Space Carrier Avalon, Glynn Stewart 19 August 2021

2015 SF, first in a series. Avalon is a famous space-fighter carrier with plenty of battle honours, but outdated and due for scrapping. But first she's due one last goodwill tour of border systems.

So yeah we're clearly in very well-worn territory here, much more so than in the Starship's Mage universe. We've got battleships and cruisers and carriers and space fighters, and missiles and beam weapons, and even if you don't know the actual military stuff it's familiar at a remove from Christopher Nuttall and the Wing Commander games and David Weber and… there isn't quite a rote-SF setting the way there clearly is a rote-fantasy, but my goodness "US Navy in Space" can come pretty close at times, especially in series that focus more on personal combat.

But Stewart is interested in his setting rather than just churning the stuff out (though with I think five or six series on the go each producing at least a book a year he's clearly worked out how to be productive!), so he makes it a bit distinctive. He can do the maths and realise that if you want to traipse gaily about a solar system while still being home in time for tea and medals you need lots of acceleration, so he invents mass-manipulators that reduce the mass of the thing they're applied to and fast ships can pull hundreds of gravities all day. He wants space fighters, so he has plateaux of acceleration and efficiency in the space drive: higher accelerations are less efficient than lower, so you could scale everything up and build a battleship that accelerated like a fighter, but it would be ruinously expensive to run (and, one suspects, relatively lacking in guns and armour).

That said, these space fighters mass thousands of tons and hold three crew, which is substantially bigger than the usual assumption of something basically analogous to an F-4, F-14 or F/A-18 depending on the age of the writer. And there's almost nothing of Earthbound fighter tactics in the battles here; the reader has to learn how the various weapons and defences work, but they all make sense within their own consistent framework; tactics flow from capabilities. This is the sort of thing that I love to do when I'm building a setting, and I'm tremendously pleased to meet an author who apparently enjoys it too.

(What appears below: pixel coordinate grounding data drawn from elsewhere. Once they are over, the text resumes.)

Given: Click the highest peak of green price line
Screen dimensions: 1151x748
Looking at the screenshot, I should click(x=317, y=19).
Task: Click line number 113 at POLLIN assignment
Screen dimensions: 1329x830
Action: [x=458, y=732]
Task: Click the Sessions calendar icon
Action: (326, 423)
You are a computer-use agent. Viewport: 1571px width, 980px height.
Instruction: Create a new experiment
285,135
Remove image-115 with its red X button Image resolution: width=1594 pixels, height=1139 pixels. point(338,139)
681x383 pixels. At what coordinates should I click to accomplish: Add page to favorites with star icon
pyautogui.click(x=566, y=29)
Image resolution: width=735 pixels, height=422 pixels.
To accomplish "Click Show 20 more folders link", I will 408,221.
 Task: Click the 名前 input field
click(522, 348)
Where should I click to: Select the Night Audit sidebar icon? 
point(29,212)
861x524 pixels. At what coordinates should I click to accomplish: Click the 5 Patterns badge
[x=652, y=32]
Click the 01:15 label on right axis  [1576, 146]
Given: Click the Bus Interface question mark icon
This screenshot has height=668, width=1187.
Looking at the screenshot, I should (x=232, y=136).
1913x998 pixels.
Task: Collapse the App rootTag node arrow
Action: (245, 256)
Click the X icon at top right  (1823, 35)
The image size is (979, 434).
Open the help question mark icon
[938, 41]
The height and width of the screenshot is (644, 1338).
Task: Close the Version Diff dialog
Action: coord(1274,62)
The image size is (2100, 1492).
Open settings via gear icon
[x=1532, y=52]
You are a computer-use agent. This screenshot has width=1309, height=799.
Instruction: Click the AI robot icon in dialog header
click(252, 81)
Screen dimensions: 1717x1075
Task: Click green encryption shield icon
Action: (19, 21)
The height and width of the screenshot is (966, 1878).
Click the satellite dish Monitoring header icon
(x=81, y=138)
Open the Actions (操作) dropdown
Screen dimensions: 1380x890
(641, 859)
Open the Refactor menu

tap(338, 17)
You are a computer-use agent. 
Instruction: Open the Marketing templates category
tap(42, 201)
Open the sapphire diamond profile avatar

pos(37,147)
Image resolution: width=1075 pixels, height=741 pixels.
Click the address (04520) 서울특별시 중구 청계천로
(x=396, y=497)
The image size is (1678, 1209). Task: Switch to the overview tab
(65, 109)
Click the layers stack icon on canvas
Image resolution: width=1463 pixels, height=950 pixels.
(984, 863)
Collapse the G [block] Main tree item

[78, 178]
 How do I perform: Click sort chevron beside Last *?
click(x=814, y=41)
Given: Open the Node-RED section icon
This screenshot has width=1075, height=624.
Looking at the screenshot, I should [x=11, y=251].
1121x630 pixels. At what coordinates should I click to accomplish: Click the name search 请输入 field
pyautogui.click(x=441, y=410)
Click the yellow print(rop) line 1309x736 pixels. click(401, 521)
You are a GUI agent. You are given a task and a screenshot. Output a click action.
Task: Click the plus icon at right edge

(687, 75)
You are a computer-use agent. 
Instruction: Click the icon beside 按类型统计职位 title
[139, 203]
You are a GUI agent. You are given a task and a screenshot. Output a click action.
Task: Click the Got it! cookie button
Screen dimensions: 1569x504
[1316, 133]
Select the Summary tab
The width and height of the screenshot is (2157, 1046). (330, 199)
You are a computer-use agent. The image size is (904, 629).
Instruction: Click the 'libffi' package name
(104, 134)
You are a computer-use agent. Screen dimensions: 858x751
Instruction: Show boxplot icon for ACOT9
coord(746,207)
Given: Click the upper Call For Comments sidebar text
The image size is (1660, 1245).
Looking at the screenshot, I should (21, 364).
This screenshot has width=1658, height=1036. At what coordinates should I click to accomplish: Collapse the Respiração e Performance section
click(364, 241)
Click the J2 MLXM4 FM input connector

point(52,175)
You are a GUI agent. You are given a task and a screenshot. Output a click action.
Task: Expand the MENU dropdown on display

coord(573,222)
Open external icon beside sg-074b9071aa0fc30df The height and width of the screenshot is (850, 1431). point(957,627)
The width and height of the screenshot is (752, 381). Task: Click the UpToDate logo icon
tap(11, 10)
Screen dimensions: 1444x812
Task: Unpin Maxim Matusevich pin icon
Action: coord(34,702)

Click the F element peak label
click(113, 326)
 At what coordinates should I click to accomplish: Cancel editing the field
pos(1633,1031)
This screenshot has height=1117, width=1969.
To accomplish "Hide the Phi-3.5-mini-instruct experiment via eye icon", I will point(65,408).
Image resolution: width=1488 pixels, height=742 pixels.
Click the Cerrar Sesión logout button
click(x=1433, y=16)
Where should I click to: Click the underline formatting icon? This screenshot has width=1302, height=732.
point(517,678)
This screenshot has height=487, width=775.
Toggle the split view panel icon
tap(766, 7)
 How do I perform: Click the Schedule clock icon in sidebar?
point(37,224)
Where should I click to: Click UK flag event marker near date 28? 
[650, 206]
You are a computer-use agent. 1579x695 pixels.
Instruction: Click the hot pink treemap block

All right, there are some of the same problems as in Starship's Mage (nobody's skin colour gets mentioned unless it's either dark or very pale), and some new ones; fans of Wing Commander may recognise the character names Blair, Deveraux and Roberts, while you don't have to know much Star Trek to spot O'Brien, Riker and Janeway. Not that the characters themselves are borrowed, but the names do stick out a bit, even if they get lost a bit in the huge cast. (There are also several named stellar nations, some of which are part of larger political groups, and it's worth paying some attention here; while this is the end of a cold war, things aren't simply two-sided.)

But this is clearly also not a world of military perfection: as our hero, the new CAG of Avalon's space fighter group, takes up his post on what has become a punishment station, there's clearly been large-scale peculation going on, not to mention drug addiction and worse things – and not only has it been happening, the previous CO has been conniving at covering it up. Even the people who aren't Designated Villains are never tin-plated models of perfection; they just aspire to get things right.

(I do worry slightly about a navy that has a Last Stand class of warship, including Thermopylae and Alamo. I mean, yes, terribly heroic, and indeed the US Navy had an Alamo for several decades, but is that really the way you want your people to be thinking?)

It's certainly not world-shaking stuff, but it steers clear of being the bog-standard recipe and even occasionally does the unexpected. At the same time, if what you want is "a US-like navy in Space", this probably isn't so far from that as to cause disappointment.

Series: Castle Federation | Next in series: Stellar Fox

  1. Posted by dp at 04:54pm on 19 August 2021

    Sounds interesting! While I like some of Christopher Nuttall's work, I found Ark Royal's first book's justification of carriers in space to be very flimsy.

    For justifications of high-gee space fighters, I thought the space combat in Mark Kalina's HEGEMONY was innovative. (For extra boosted performance, the nuclear pulse engine-powered fighters use lasers from the mother ship vs. their ablative reaction mass... (and the mother ship in turn is limited by coolant to manage laser waste heat).

  2. Posted by RogerBW at 06:19pm on 19 August 2021

    And conveniently the software for the lasers to track and fire on small fast-moving targets was already built into the system.